Dataset section start

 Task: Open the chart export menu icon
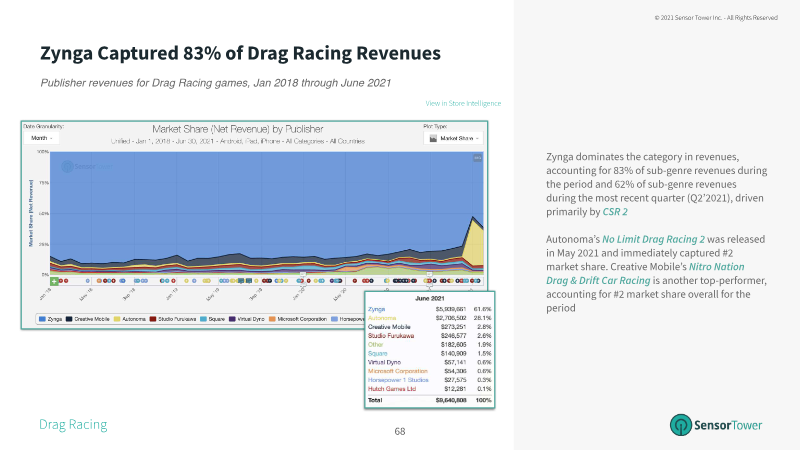[x=477, y=158]
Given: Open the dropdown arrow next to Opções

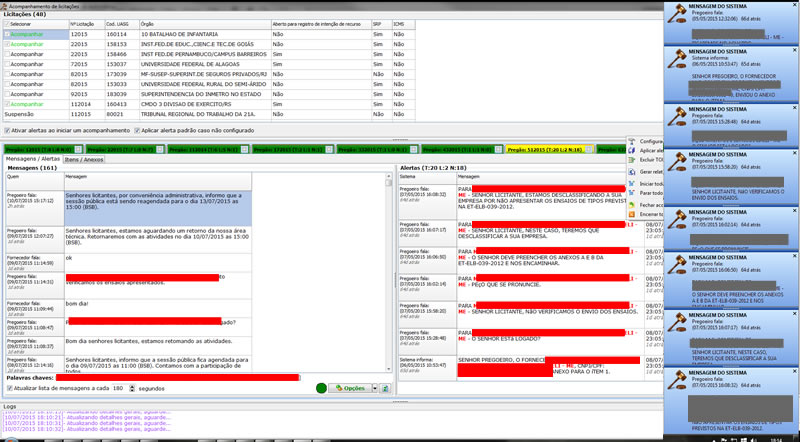Looking at the screenshot, I should 372,387.
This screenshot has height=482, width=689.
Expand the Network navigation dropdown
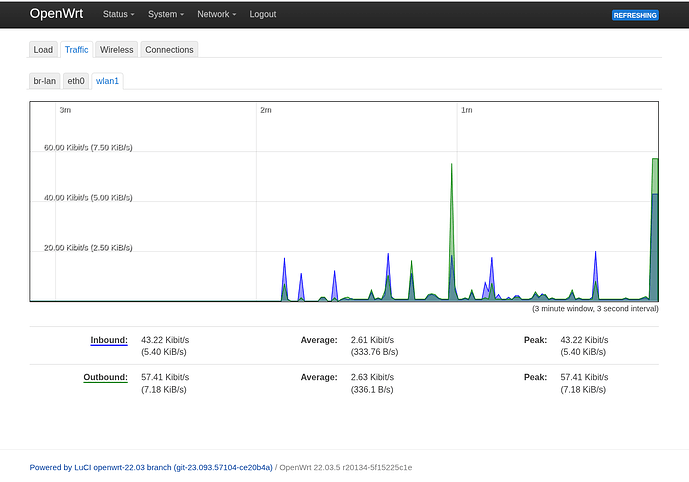tap(216, 15)
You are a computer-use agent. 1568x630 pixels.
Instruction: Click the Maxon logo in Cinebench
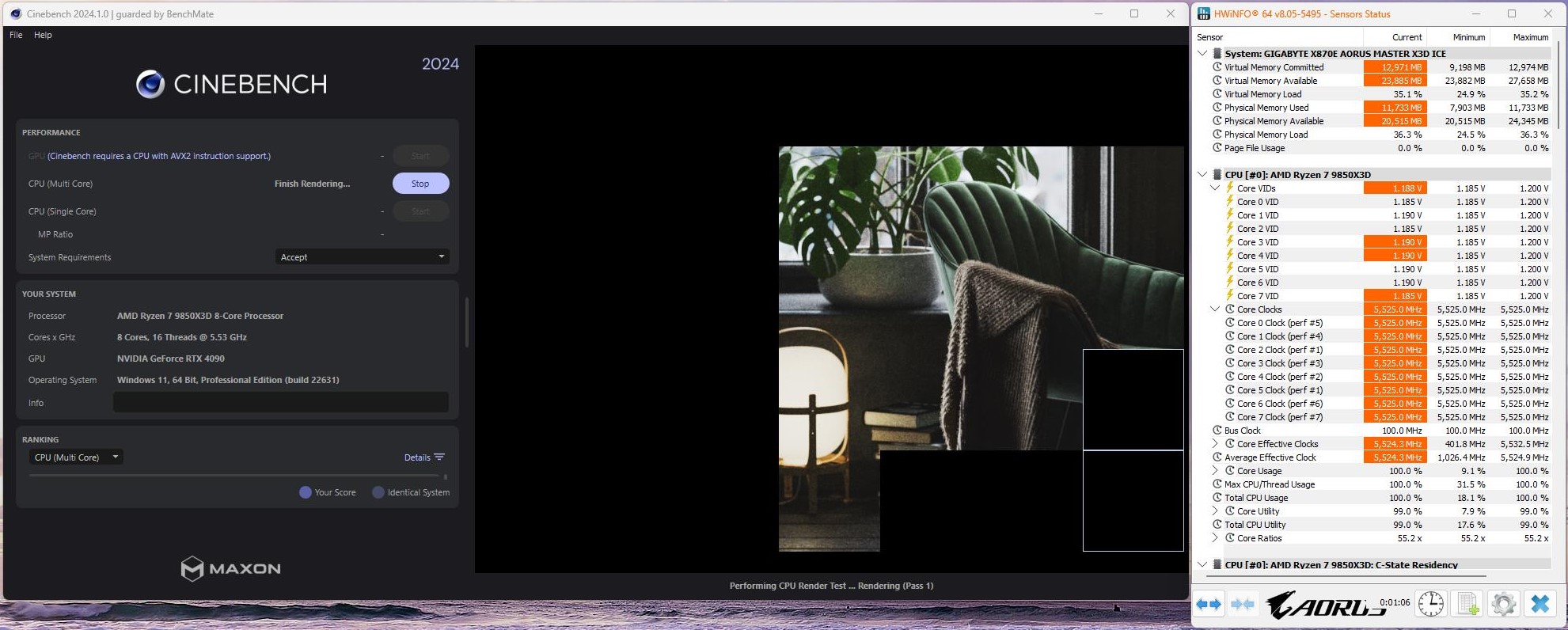(230, 568)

Dataset section end

**Problem details:** The entries above need to be repeated word for word, minus their pictures.

**Result of the task:**
 Task: Open the chart export menu icon
[x=477, y=158]
Given: Open the dropdown arrow next to Opções

Looking at the screenshot, I should 372,387.
This screenshot has height=482, width=689.
Expand the Network navigation dropdown
tap(216, 15)
You are a computer-use agent. 1568x630 pixels.
Instruction: Click the Maxon logo in Cinebench
(230, 568)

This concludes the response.